3,4-Methylenedioxymethamphetamine (MDMA) and amphetamine are commonly used psychoactive stimulants. Illegal manufacture of these substances, mainly located in the Netherlands and Belgium, generates large amounts of chemical waste which is disposed in the environment or released in sewer systems. Retrospective analysis of high-resolution mass spectrometry (HRMS) data was implemented to detect synthesis markers of MDMA and amphetamine production in wastewater samples. Specifically, suspect and non-target screening, combined with a prioritization approach based on similarity measures between detected features and mass loads of MDMA and amphetamine was implemented.
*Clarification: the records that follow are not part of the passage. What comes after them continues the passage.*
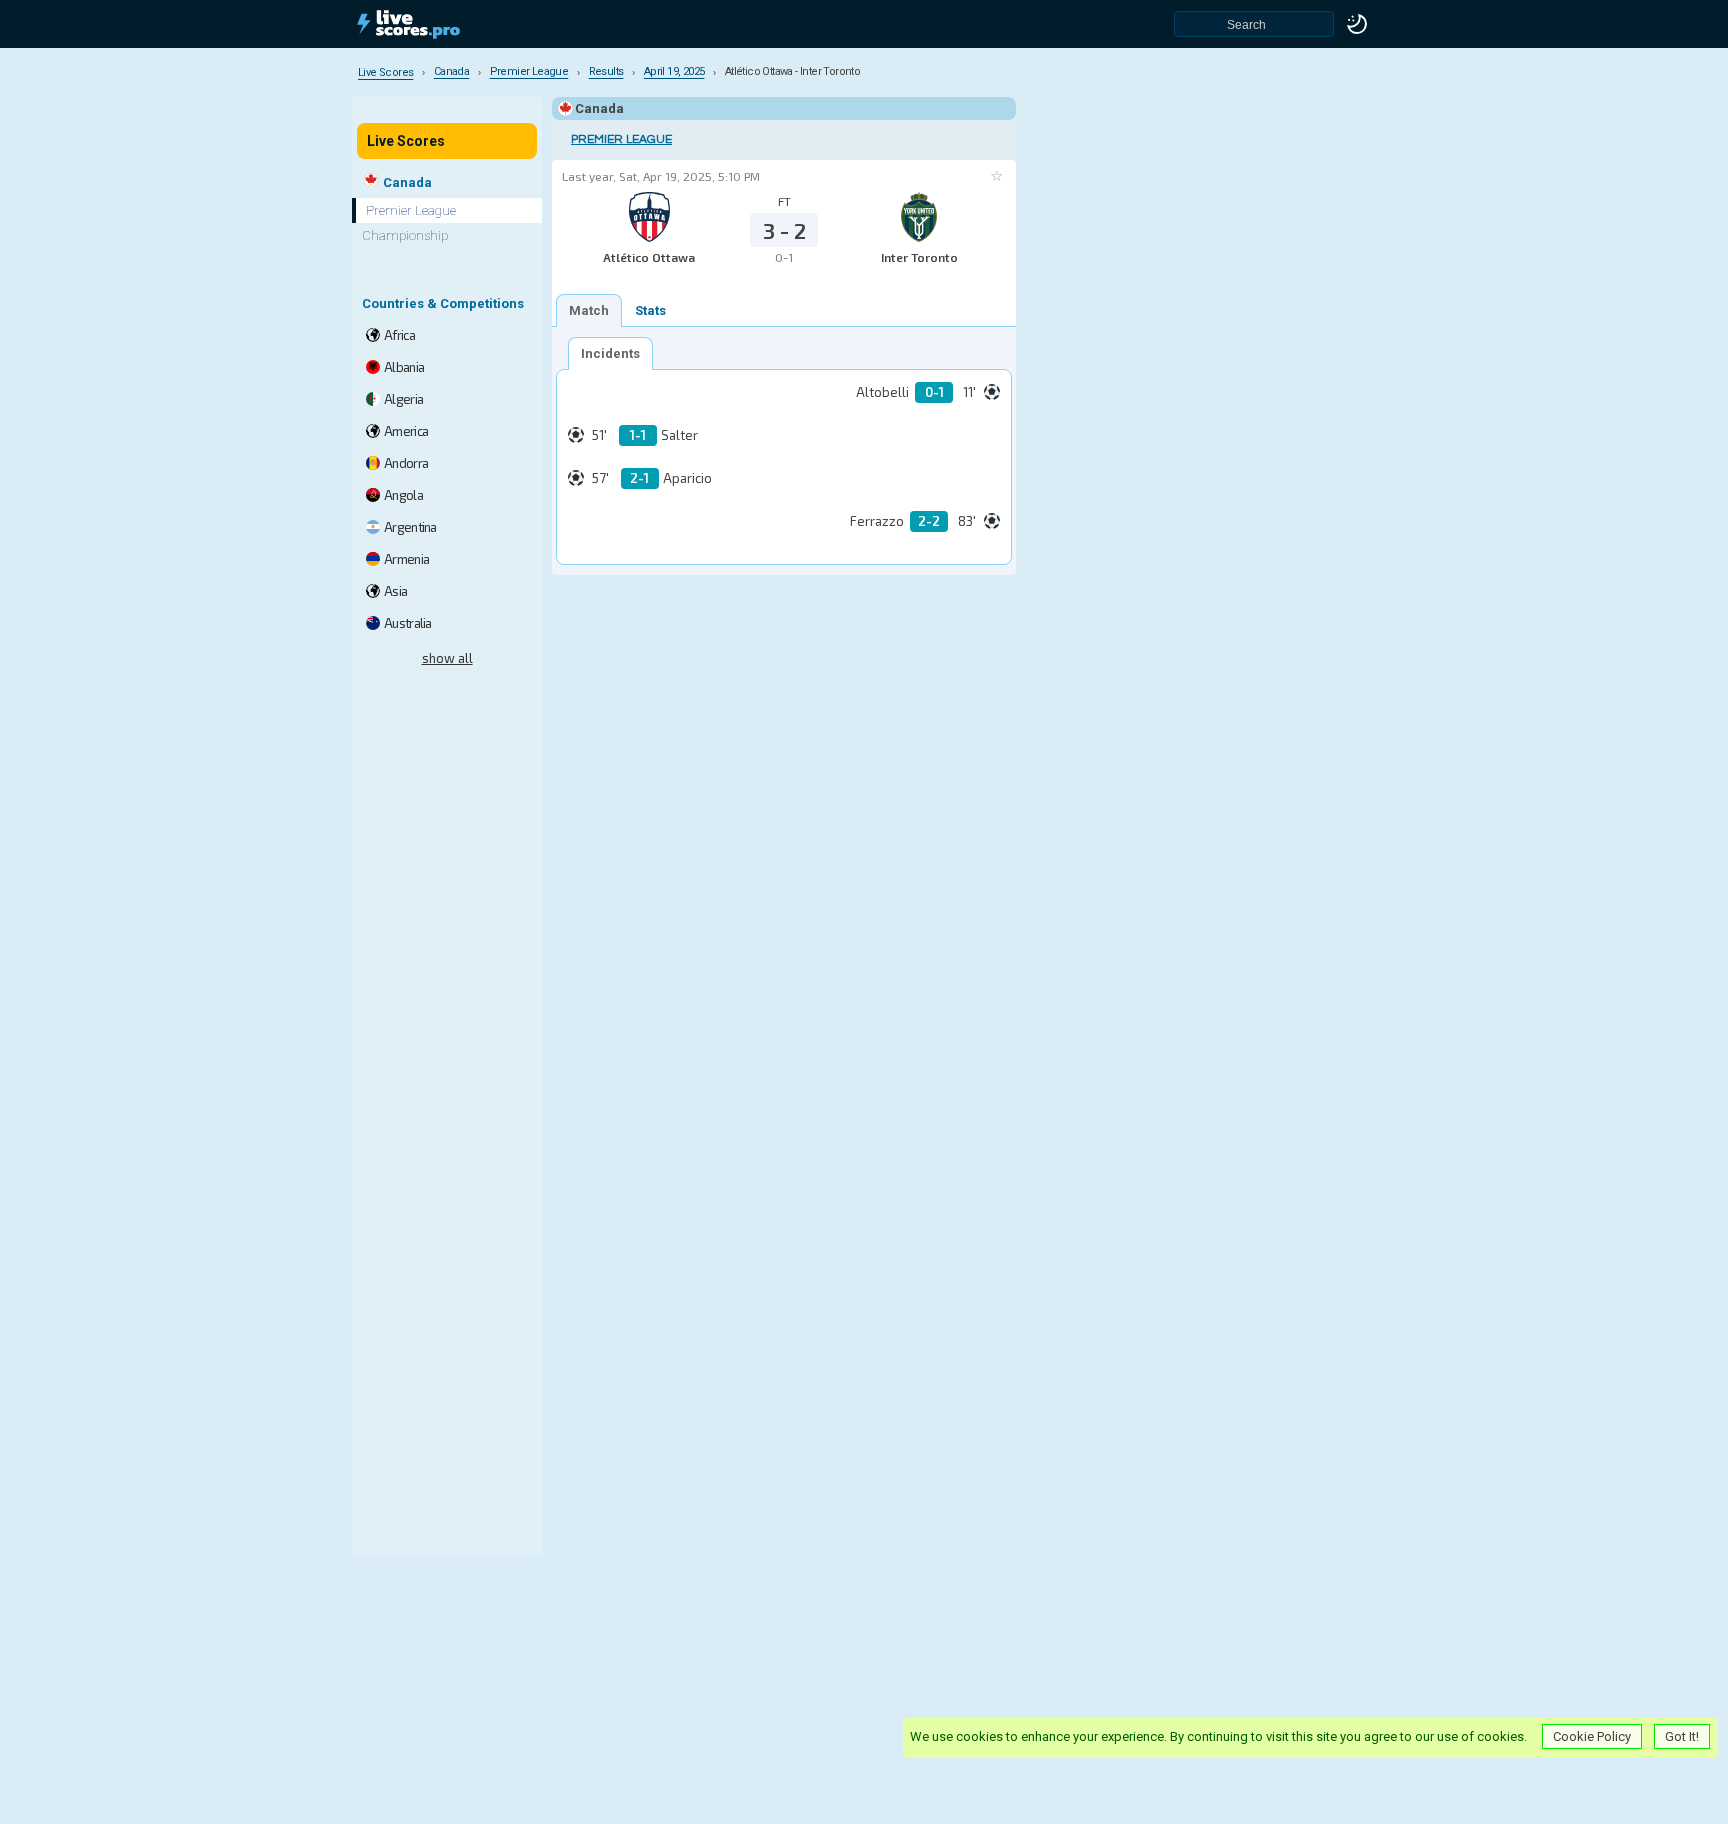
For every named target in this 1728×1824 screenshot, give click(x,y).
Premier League (621, 139)
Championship (405, 235)
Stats (650, 310)
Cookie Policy (1592, 1736)
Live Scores (406, 141)
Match (589, 310)
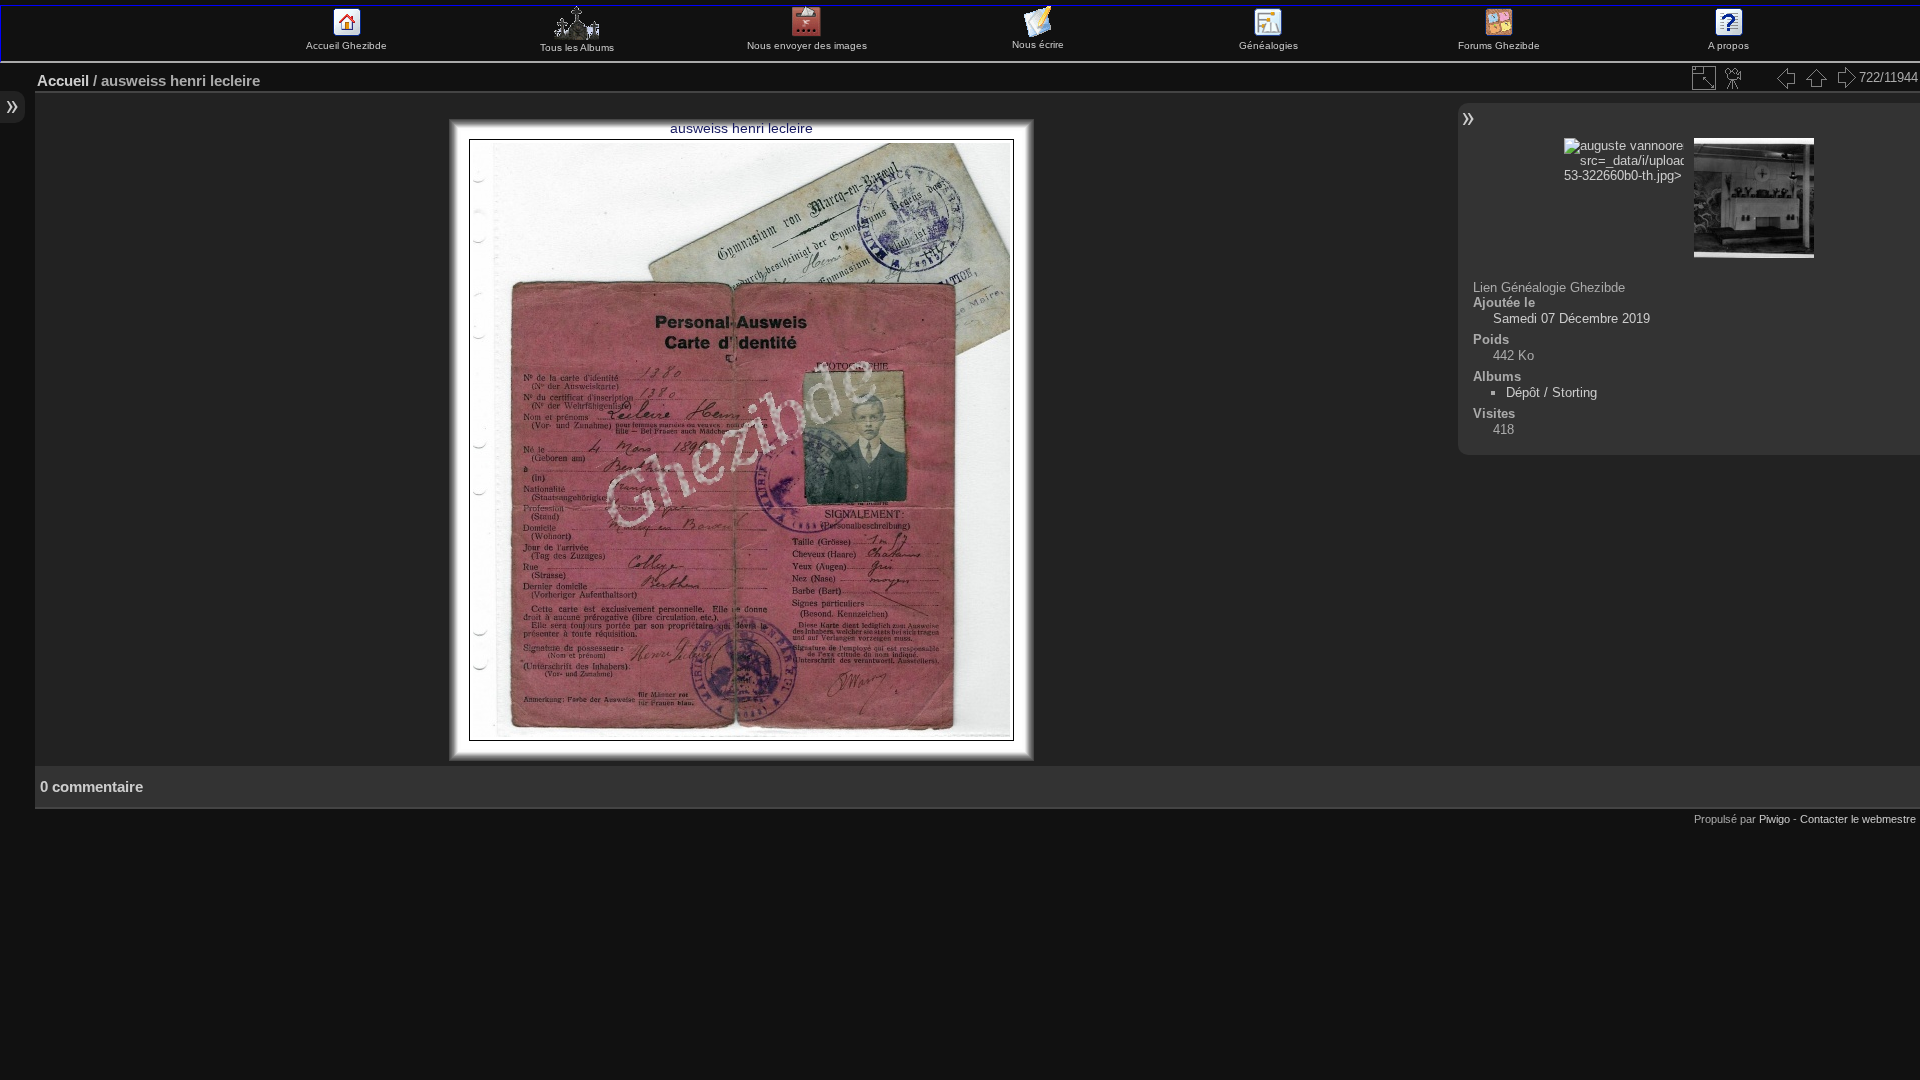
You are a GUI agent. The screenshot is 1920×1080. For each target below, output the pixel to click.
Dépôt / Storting (1551, 392)
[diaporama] (1734, 78)
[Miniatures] (1816, 78)
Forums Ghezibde (1499, 45)
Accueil (63, 80)
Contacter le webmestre (1858, 819)
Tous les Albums (577, 47)
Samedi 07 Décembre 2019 (1571, 318)
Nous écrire (1038, 44)
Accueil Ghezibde (346, 45)
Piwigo (1774, 819)
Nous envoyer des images (807, 45)
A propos (1728, 45)
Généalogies (1268, 45)
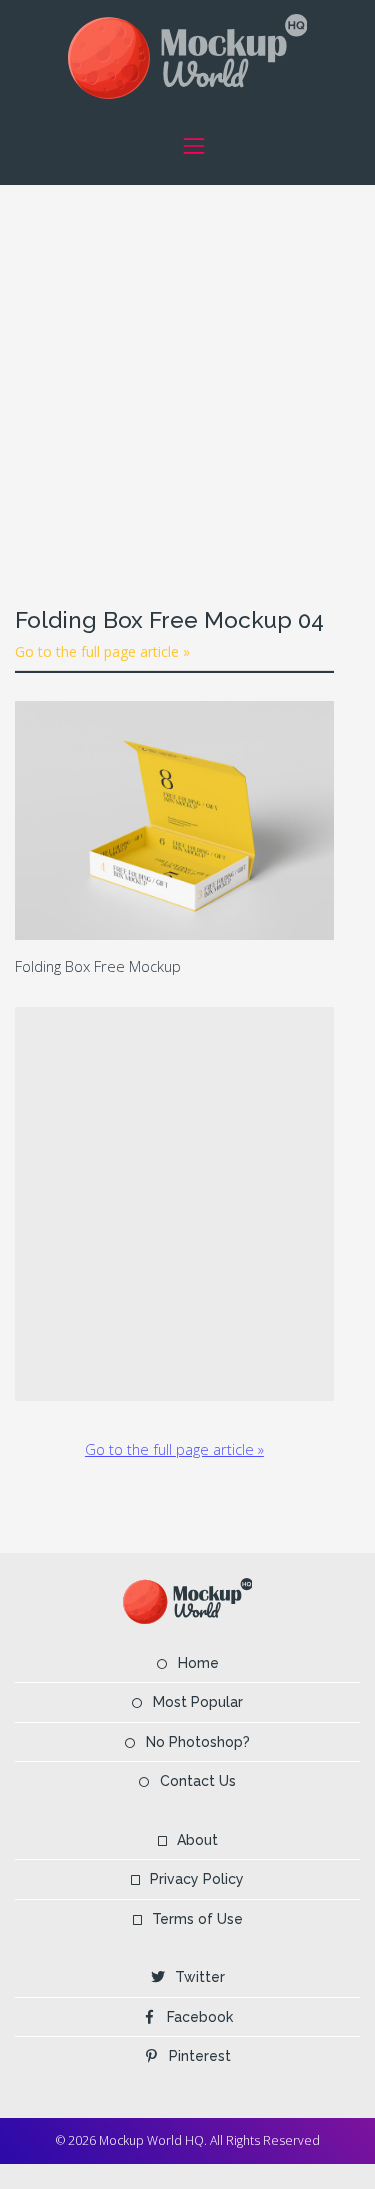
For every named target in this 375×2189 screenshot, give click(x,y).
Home (198, 1663)
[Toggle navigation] (194, 145)
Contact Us (198, 1781)
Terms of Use (197, 1919)
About (197, 1840)
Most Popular (198, 1702)
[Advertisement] (187, 372)
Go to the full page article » (102, 651)
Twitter (200, 1977)
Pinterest (200, 2056)
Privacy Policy (197, 1879)
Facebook (200, 2017)
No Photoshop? (198, 1742)
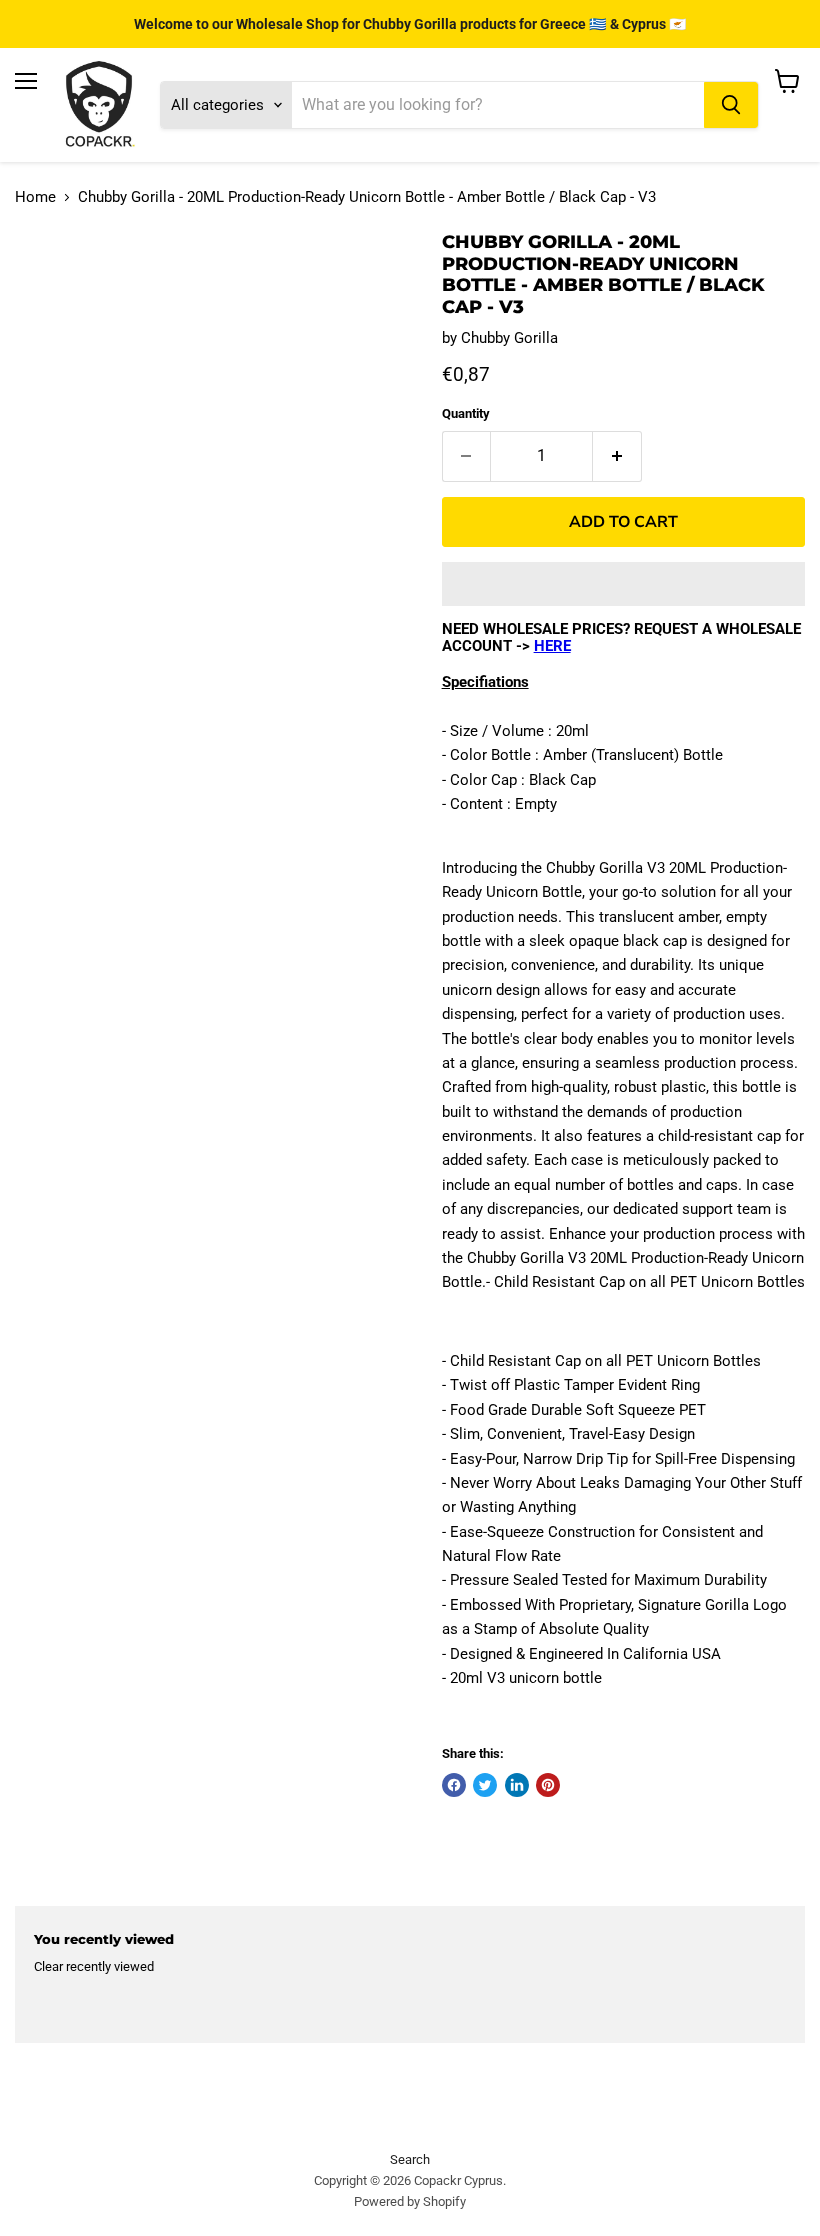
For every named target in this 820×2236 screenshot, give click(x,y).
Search (410, 2159)
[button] (623, 584)
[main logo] (99, 105)
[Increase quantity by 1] (617, 456)
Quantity (466, 413)
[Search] (731, 105)
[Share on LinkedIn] (517, 1785)
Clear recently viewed (94, 1966)
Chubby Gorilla (509, 338)
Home (35, 197)
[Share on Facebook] (454, 1785)
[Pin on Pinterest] (548, 1785)
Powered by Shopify (410, 2201)
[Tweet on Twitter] (485, 1785)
Two hundred and thirty-five 24 h-composite wastewater samples collected from a treatment plant in the Netherlands between 2016 and 2018 were analyzed by liquid chromatography coupled to high-resolution mass spectrometry. Samples were initially separated into two groups (i.e., baseline consumption versus dumping) based on daily loads of MDMA and amphetamine. Significance testing and fold-changes were used to find differences between features in the two groups. Then, associations between peak areas of all features and MDMA or amphetamine loads were investigated across the whole time series using various measures (Euclidian distance, Pearson's correlation coefficient, Spearman's rank correlation coefficient, distance correlation and maximum information coefficient). This unsupervised and unbiased approach was used for prioritization of features and allowed the selection of 28 presumed markers of production of MDMA and amphetamine. These markers could potentially be used to detect dumps in sewer systems, help in determining the synthesis route and track down the waste in the environment.